# Exercise directions
Leave every picture behind and copy the rest of the entries below exactly.

Top of Supplied entries

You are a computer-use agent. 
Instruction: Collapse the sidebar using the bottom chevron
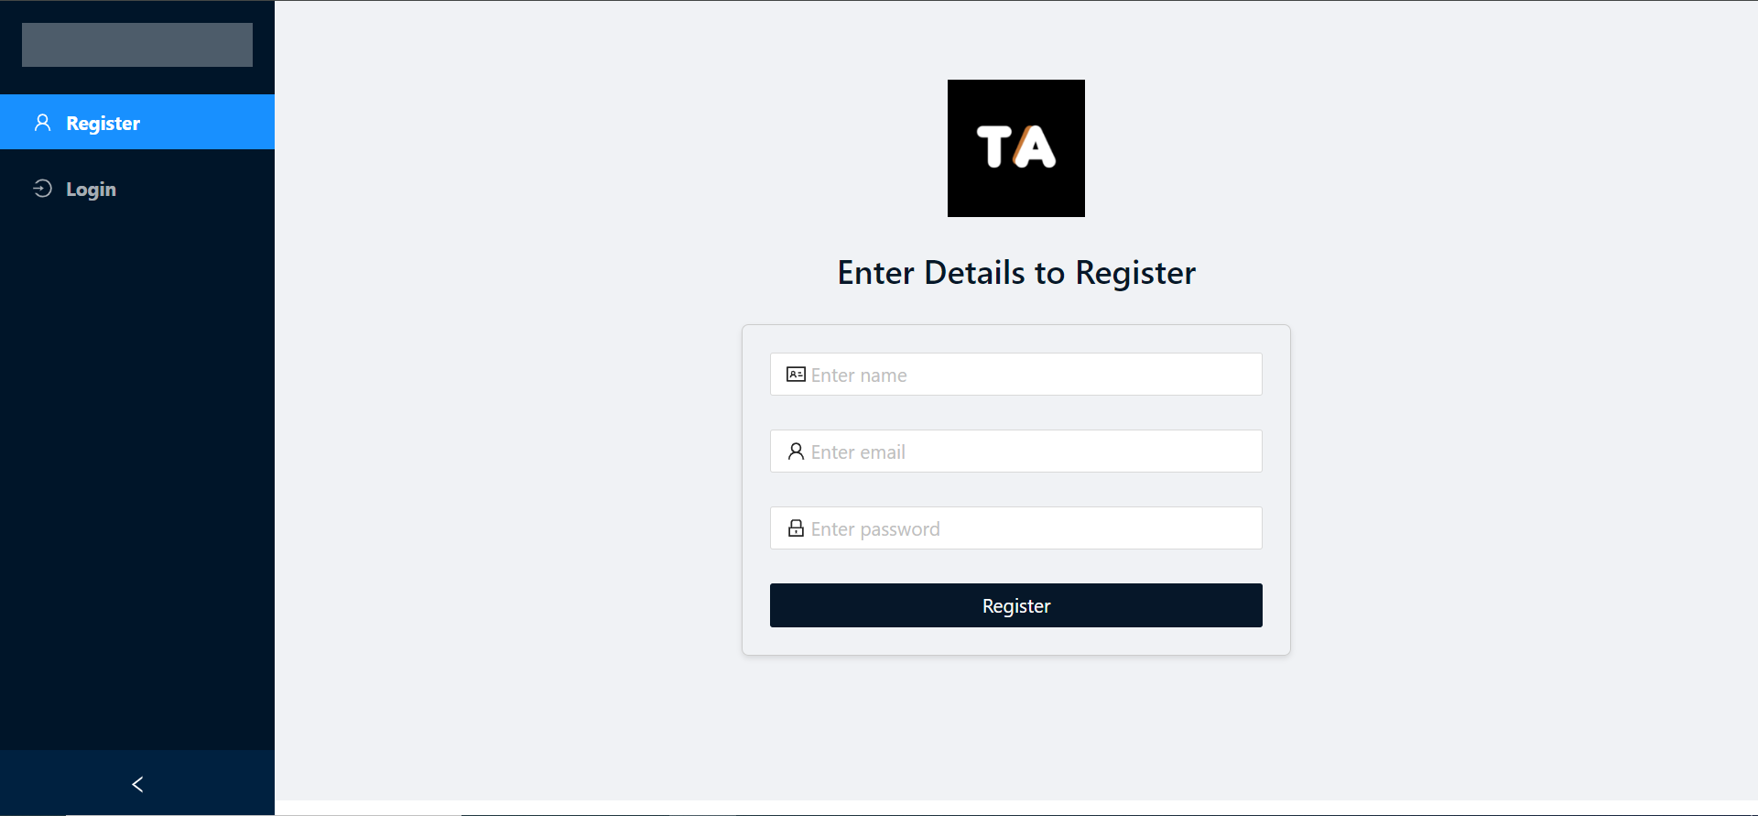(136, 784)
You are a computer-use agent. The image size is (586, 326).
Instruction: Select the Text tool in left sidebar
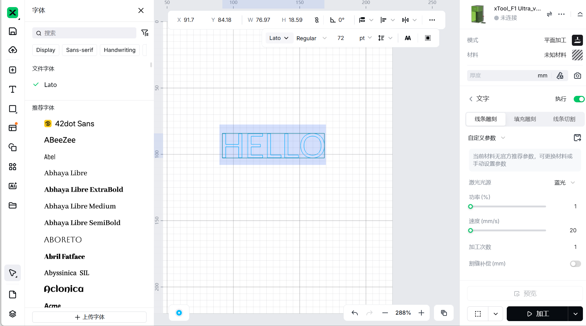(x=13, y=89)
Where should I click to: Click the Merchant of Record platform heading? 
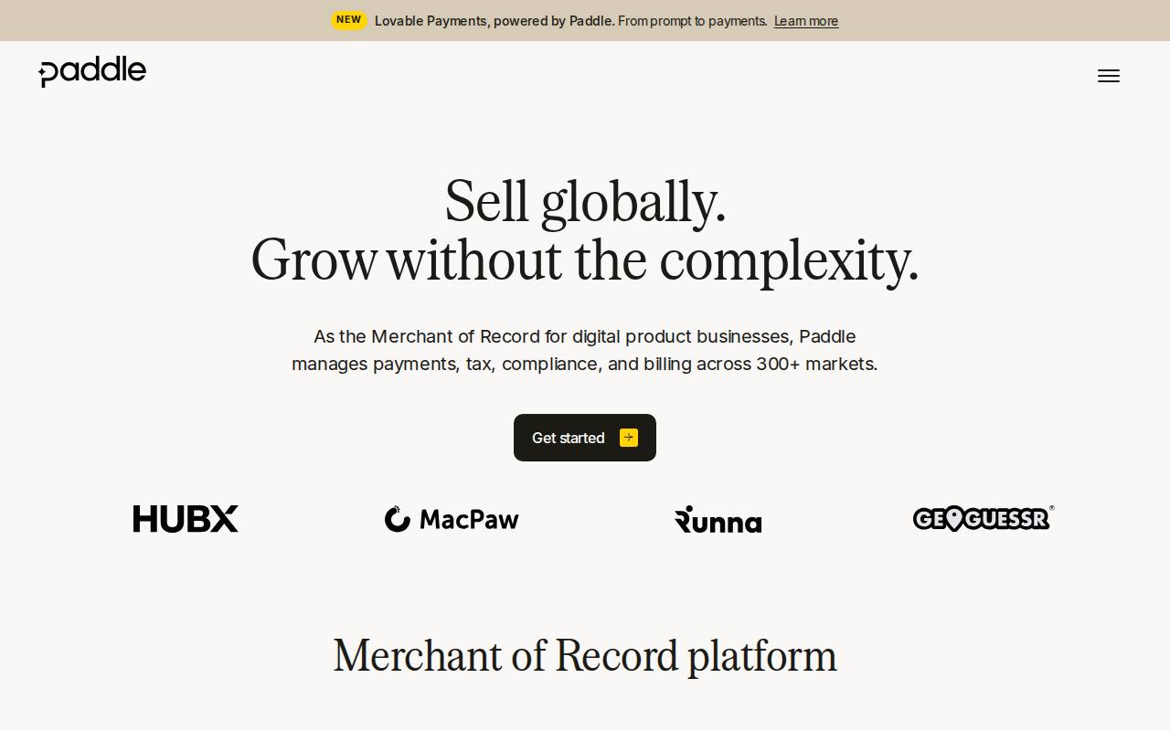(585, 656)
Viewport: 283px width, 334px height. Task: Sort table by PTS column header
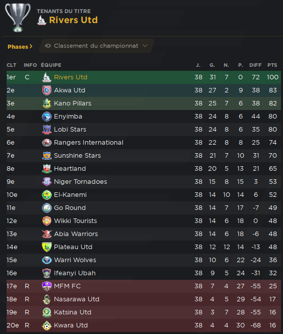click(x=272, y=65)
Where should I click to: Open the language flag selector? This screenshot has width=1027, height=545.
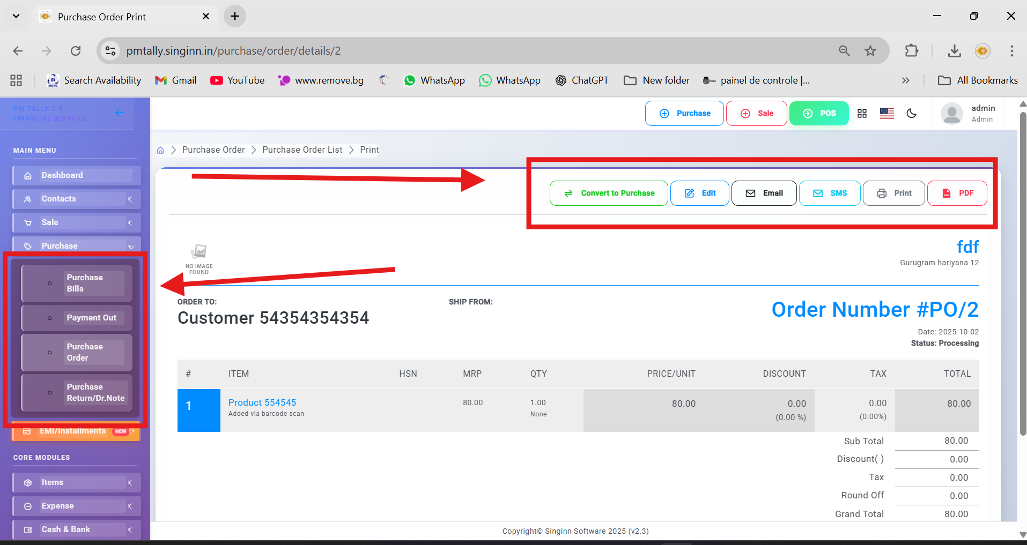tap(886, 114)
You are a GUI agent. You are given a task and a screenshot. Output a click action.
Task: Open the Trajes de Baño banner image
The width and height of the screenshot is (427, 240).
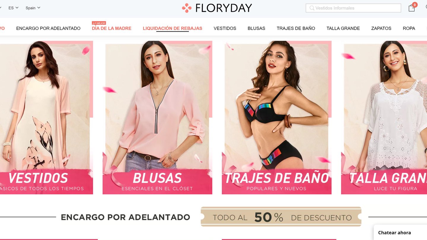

Bottom of Supplied entries

# Answer section
You are a computer-use agent. 
Instruction: Collapse the sidebar using the bottom chevron
(136, 784)
You are a computer-use agent. The image size is (586, 326).
Instruction: Select the Text tool in left sidebar
(x=13, y=89)
Where should I click to: Click the Merchant of Record platform heading? 
(585, 656)
Viewport: 283px width, 334px height. Task: Sort table by PTS column header
click(x=272, y=65)
Where should I click to: Open the language flag selector? This screenshot has width=1027, height=545.
tap(886, 114)
You are a GUI agent. You are given a task and a screenshot. Output a click action.
Task: Open the Trajes de Baño banner image
The width and height of the screenshot is (427, 240).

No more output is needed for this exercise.